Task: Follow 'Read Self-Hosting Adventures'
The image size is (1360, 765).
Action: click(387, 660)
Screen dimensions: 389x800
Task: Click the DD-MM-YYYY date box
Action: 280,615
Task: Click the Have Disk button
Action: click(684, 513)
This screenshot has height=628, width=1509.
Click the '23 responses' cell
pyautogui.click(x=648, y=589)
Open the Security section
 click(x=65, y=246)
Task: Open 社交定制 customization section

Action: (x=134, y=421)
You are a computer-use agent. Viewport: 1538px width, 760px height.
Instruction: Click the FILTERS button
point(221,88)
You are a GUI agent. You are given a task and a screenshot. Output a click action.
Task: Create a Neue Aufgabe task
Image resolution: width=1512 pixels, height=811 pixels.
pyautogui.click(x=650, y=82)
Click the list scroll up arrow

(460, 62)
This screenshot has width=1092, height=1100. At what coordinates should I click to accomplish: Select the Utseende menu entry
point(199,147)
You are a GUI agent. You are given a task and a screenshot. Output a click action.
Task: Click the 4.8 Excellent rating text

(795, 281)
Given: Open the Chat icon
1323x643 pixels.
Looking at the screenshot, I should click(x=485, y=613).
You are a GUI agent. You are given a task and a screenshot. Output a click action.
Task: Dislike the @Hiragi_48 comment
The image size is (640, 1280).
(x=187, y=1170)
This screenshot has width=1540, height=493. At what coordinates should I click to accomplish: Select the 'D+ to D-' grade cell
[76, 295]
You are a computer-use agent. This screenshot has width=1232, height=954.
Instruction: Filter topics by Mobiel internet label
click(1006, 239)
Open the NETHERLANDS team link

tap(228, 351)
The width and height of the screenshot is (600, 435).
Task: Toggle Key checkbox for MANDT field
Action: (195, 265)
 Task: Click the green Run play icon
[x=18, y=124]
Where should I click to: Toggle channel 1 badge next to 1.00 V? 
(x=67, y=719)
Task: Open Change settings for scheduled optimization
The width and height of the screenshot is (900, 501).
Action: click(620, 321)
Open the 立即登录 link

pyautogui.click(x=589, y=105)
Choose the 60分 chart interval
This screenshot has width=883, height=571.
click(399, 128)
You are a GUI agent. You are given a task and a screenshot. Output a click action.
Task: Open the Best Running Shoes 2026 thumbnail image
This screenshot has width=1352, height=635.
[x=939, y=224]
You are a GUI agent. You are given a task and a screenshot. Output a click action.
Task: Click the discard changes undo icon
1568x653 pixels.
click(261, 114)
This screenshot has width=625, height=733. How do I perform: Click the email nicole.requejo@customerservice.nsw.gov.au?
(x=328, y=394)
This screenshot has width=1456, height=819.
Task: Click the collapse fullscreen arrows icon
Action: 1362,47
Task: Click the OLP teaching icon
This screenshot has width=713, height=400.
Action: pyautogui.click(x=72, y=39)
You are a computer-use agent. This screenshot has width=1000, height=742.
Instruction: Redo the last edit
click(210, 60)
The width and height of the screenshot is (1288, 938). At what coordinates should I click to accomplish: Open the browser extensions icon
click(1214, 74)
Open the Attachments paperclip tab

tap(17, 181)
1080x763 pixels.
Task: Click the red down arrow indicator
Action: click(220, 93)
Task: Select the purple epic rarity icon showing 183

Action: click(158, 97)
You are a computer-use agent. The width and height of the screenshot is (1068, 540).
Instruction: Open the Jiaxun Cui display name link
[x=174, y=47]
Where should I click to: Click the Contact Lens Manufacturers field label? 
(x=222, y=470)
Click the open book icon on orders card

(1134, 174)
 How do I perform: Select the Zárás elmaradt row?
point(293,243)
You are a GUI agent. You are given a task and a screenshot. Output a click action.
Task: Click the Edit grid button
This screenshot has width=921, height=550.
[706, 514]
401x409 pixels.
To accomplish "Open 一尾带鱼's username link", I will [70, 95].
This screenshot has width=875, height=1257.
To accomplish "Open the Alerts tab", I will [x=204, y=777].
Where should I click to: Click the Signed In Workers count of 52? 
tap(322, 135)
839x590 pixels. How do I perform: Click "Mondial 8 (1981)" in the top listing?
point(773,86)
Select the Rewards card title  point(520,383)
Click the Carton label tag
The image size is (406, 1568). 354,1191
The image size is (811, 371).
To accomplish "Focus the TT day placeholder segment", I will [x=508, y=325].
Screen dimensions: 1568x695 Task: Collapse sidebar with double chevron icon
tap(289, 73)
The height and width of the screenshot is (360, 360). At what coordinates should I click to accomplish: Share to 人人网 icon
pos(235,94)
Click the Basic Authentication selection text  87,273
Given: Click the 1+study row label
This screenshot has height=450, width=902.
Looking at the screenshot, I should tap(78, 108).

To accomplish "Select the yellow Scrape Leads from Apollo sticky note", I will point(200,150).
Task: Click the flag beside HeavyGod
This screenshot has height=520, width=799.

* * *

Your task: Find the lines above with the word "will". Copy them out.

Solution for this exercise:
To accomplish "Open 一尾带鱼's username link", I will [70, 95].
To accomplish "Open the Alerts tab", I will [x=204, y=777].
To accomplish "Focus the TT day placeholder segment", I will [x=508, y=325].
To accomplish "Select the yellow Scrape Leads from Apollo sticky note", I will point(200,150).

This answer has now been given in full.